Stored items:
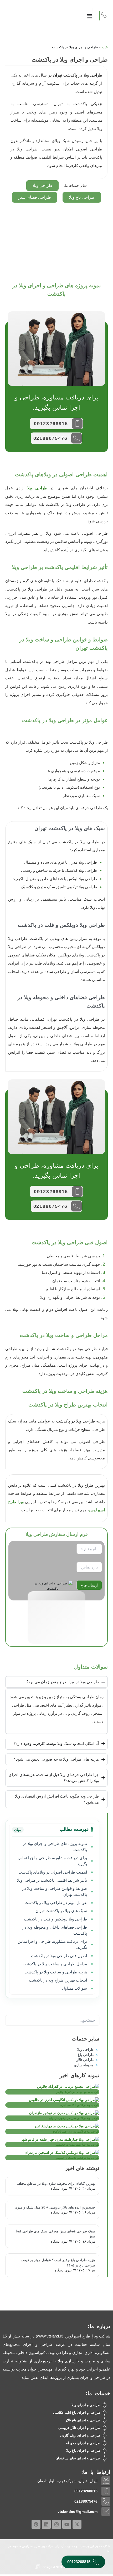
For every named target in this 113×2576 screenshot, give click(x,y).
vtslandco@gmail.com (77, 2511)
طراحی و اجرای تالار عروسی (79, 2428)
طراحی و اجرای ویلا (85, 2405)
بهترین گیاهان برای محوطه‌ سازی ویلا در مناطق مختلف (56, 2183)
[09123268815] (77, 423)
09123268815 (51, 423)
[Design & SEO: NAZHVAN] (37, 2566)
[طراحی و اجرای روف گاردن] (104, 2435)
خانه (105, 47)
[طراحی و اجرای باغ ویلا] (104, 2451)
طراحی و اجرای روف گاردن (80, 2435)
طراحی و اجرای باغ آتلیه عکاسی (76, 2413)
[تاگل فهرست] (89, 13)
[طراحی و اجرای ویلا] (104, 2405)
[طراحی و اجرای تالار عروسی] (104, 2428)
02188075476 (50, 438)
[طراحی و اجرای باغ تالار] (104, 2420)
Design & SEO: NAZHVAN (60, 2567)
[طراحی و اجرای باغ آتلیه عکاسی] (104, 2413)
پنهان (18, 1830)
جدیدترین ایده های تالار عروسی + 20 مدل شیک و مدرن (55, 2207)
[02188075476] (76, 438)
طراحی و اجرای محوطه (83, 2443)
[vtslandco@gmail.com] (105, 2511)
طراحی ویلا (37, 488)
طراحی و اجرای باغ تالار (82, 2420)
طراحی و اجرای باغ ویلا (83, 2451)
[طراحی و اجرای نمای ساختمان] (104, 2458)
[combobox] (52, 2020)
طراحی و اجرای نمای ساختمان (77, 2458)
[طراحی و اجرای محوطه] (104, 2443)
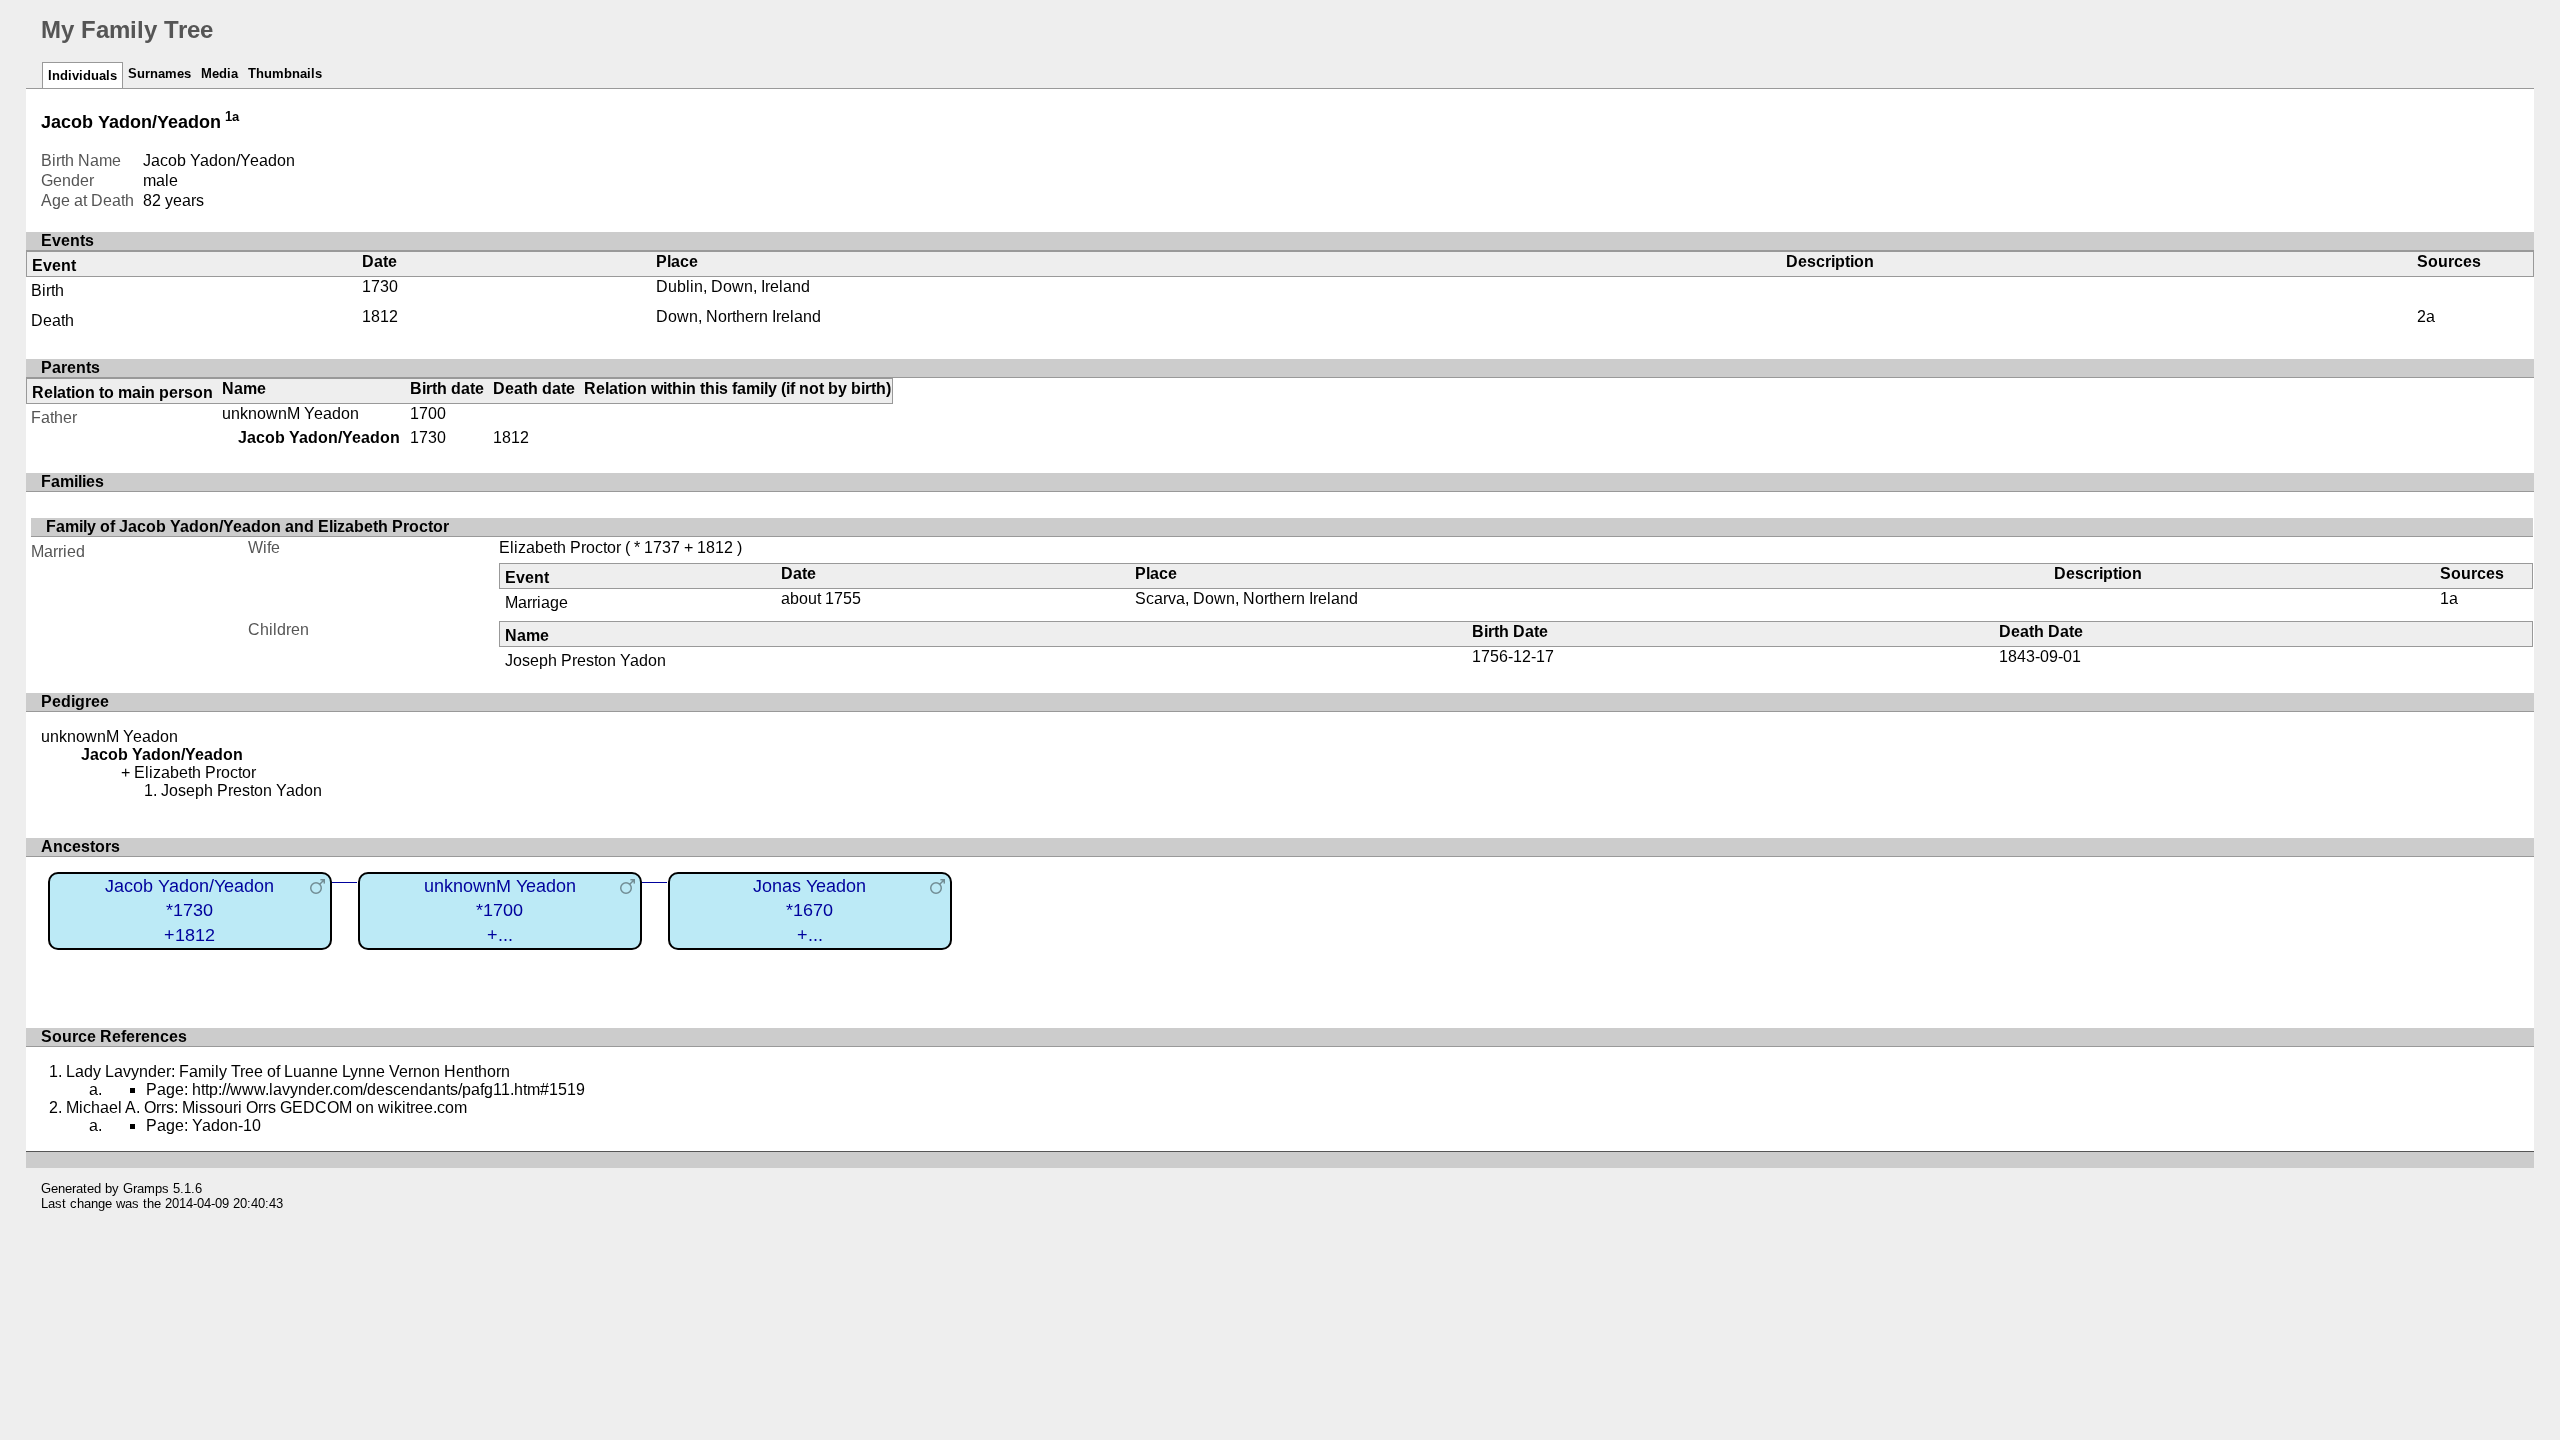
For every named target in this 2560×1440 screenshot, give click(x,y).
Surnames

> **What the exercise asks**:
Looking at the data above, work out how many lines contain "ساختمان" and answer with the figure only.

> **Exercise answer**:
2